Biomedical engineers at Worcester Polytechnic Institute (WPI) and Case Western Reserve University are growing tracheas by coaxing cells to form three distinct tissue types after assembling them into a tube structure—without relying on scaffolding strategies currently being investigated by other groups.
Successful trials and further research and development could someday allow surgeons the option of replacing a damaged or faulty trachea with a fully functional natural-tissue trachea in both adults and children, said Eben Alsberg, professor in biomedical engineering and orthopaedic surgery and director of the Alsberg Stem Cell & Engineered Novel Therapeutics (ASCENT) Lab at Case Western Reserve University.

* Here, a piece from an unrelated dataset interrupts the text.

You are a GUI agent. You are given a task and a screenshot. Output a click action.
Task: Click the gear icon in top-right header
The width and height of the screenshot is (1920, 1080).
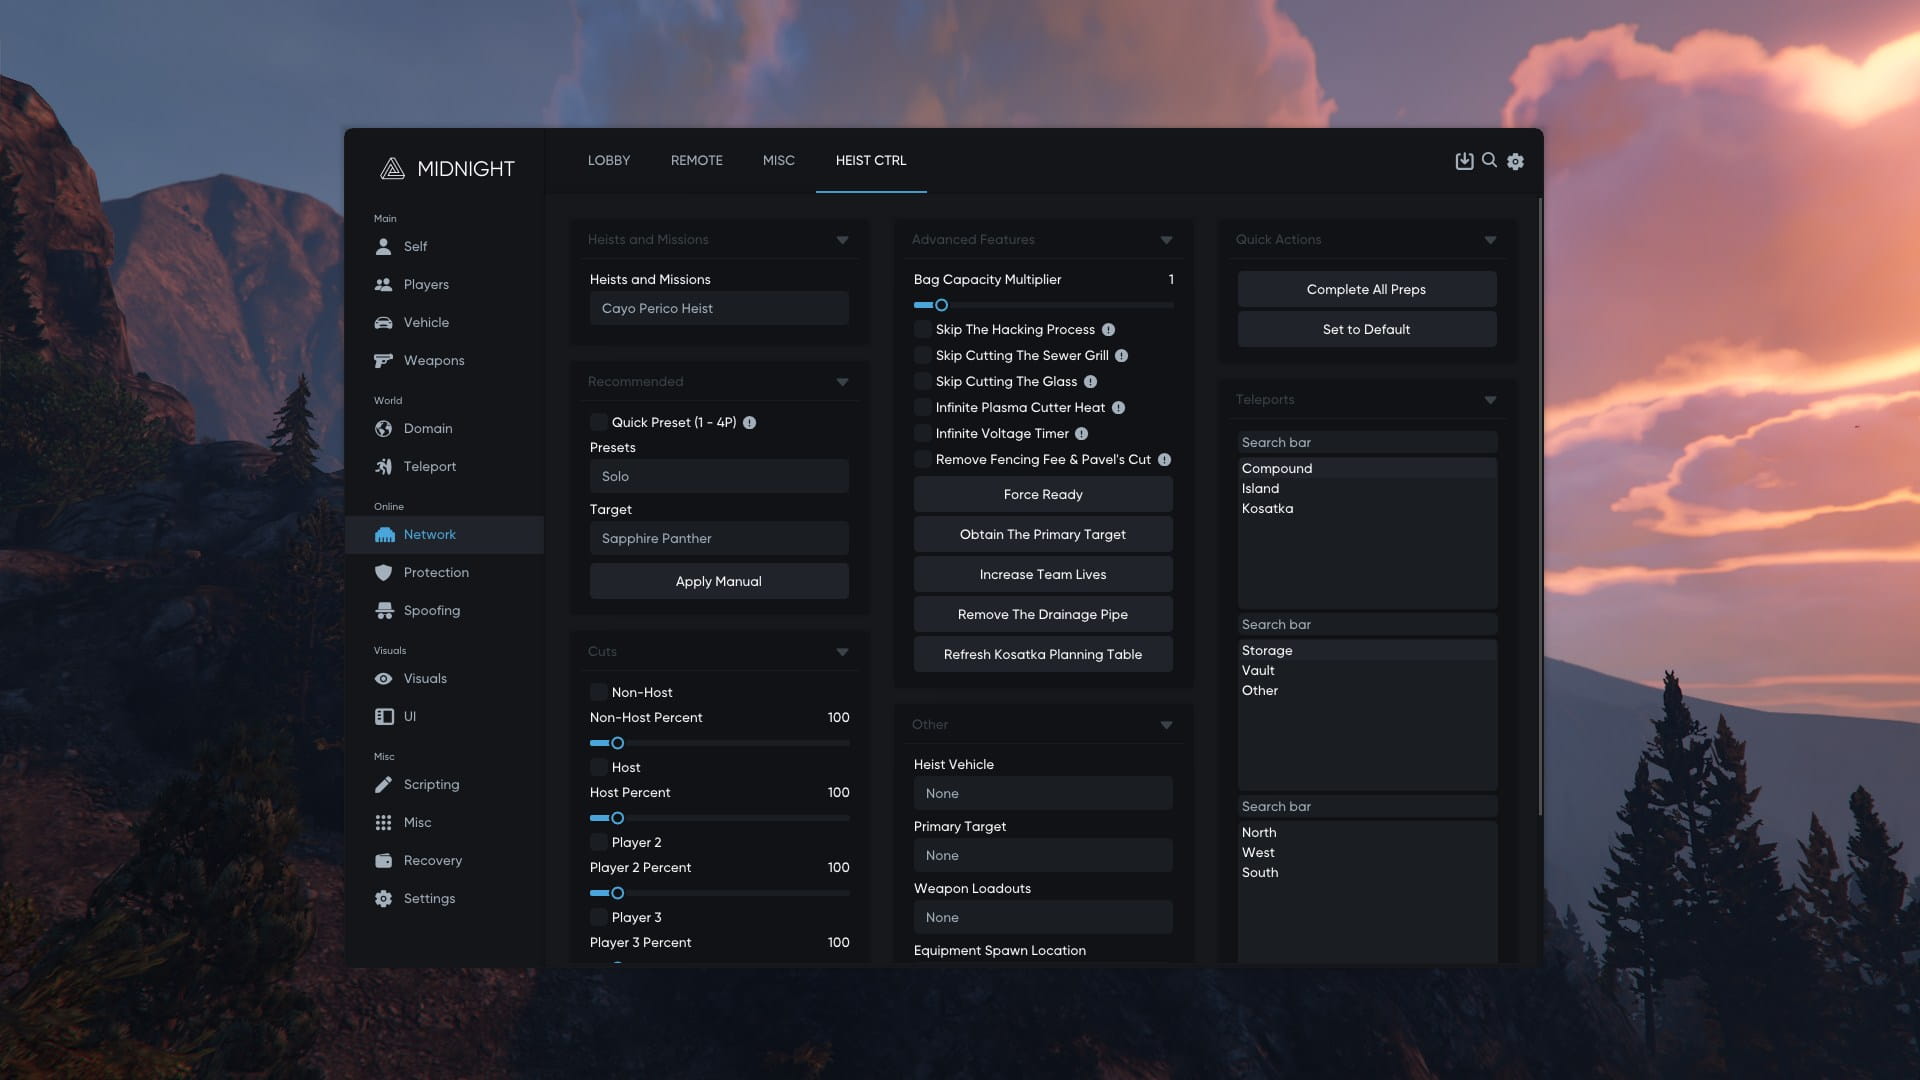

Marsha Rolle, associate professor of biomedical engineering at WPI, and Hannah Strobel, a graduate student in biomedical engineering, are co-authors with Alsberg of a paper in the most recent issue of Advanced Science that details this step toward building living windpipe structures from self-assembled modules. Calvin Cotton, a professor of pediatrics and physiology and biophysics at Case Western Reserve, and nine researchers from Alsberg’s lab, including co-first authors Anna Dikina and Daniel Alt, are the paper’s other co-authors.
“The unique approach we are taking to this problem of trachea damage or loss is forming tissue modules using a patient’s cells and assembling them like the childhood toy Legos into a more complex tissue,” said Alsberg, who is leading the research.
The research was supported by a $1.9 million grant from the National Institutes of Health’s National Institute of Biomedical Imaging and Bioengineering awarded to Alsberg and Rolle.
The trachea, commonly called the windpipe, is the airway between the voice box and the lungs. Patients may need a rebuilt trachea because of tumor resection or an injury that results in tracheal stenosis, a narrowing or constricting of the windpipe, which inhibits breathing. Damage to or loss of trachea tissue can be life-threatening or lead to a significantly reduced quality of life, Alsberg said.
Doctors have limited solutions for patients with damaged tracheas. If a portion of the trachea is damaged, for example, they can only surgically join the ends if less than half of the trachea is damaged in adults or less than 30 percent in children.
Other procedures, such as implanting a stent or simply clearing away tissue obstructing the airway, offer only short-term relief as the repaired tube tends to close off again after about a year. Recent tissue-engineering approaches using synthetic or natural materials as scaffolding for cells have been met with challenges.
Difficulties have included uniformly seeding cells on the scaffolding, recreating the multiple different tissue types found in the native trachea, tailoring the scaffolding degradation rate to equal the rate of new tissue formation, and recreating important contacts between cells because of the intervening scaffold.
Improving Upon Current Treatments
The trachea engineering strategy now being pursued at Case Western Reserve and WPI, however, wouldn’t have those problems because it doesn’t rely on a separate scaffold structure, Alsberg said.
According to Alsberg’s research, a new trachea replacement must do three critical things to function properly:
- maintain rigidity to prevent airway collapse when the patient breathes;
- contain immunoprotective respiratory epithelium, the tissue lining the respiratory tract, which moistens and protects the airway and functions as a barrier to potential pathogens and foreign particles; and
- integrate with the host vasculature, or system of blood vessels, to support epithelium viability.
The self-assembling rings developed by the Alsberg and Rolle labs meet all three of those requirements because they can fuse together to form tubes of both cartilage and “prevascular” tissue types. Prevascular refers to tissues potentially ready to participate in the formation of blood vessels, though not yet functional in that way.
The cartilage rings are formed by aggregating marrow-derived-stem cells in ring-shaped wells. Polymer microspheres containing a protein that induces the stem cells to become “chondrocytes,” or cells that form cartilage, are also incorporated into the cell aggregates.
“The combination of creating self-assembled tissue ring modules with polymer microspheres to direct tissue fate is what makes it possible to create the complex multi-tissue structure that makes up the trachea,” Rolle said. “This is truly a collaborative effort that brings together technologies developed in both of our labs to try to find a solution to an important problem.”
The prevascular rings are composed of both these marrow-derived stem cells and endothelial cells, the thin layer of cells that line the interior of blood vessels.
The researchers then coat the tubes with epithelial cells to form multi-tissue constructs that satisfy all of those requirements: cartilage provides rigidity, epithelium serves the role of immunoprotection, and the vascular network would ultimately permit blood flow to feed and integrate the new trachea tissue.
Using this method, Alsberg, Rolle and their team have been able to engineer highly elastic “neo-tracheas” of various sizes, including tissues similar to human trachea. When these tracheas were implanted under the skin in mice, there was evidence the prevascular structures could join up with the host vascular supply.
“The hope is that a surgeon could implant the tissue tube into the body and it will grow and incorporate into the existing tissue,” Alsberg said. “We’re excited about this approach, as it may have broad applicability to bottom-up engineering of many other complex tissues and organs.”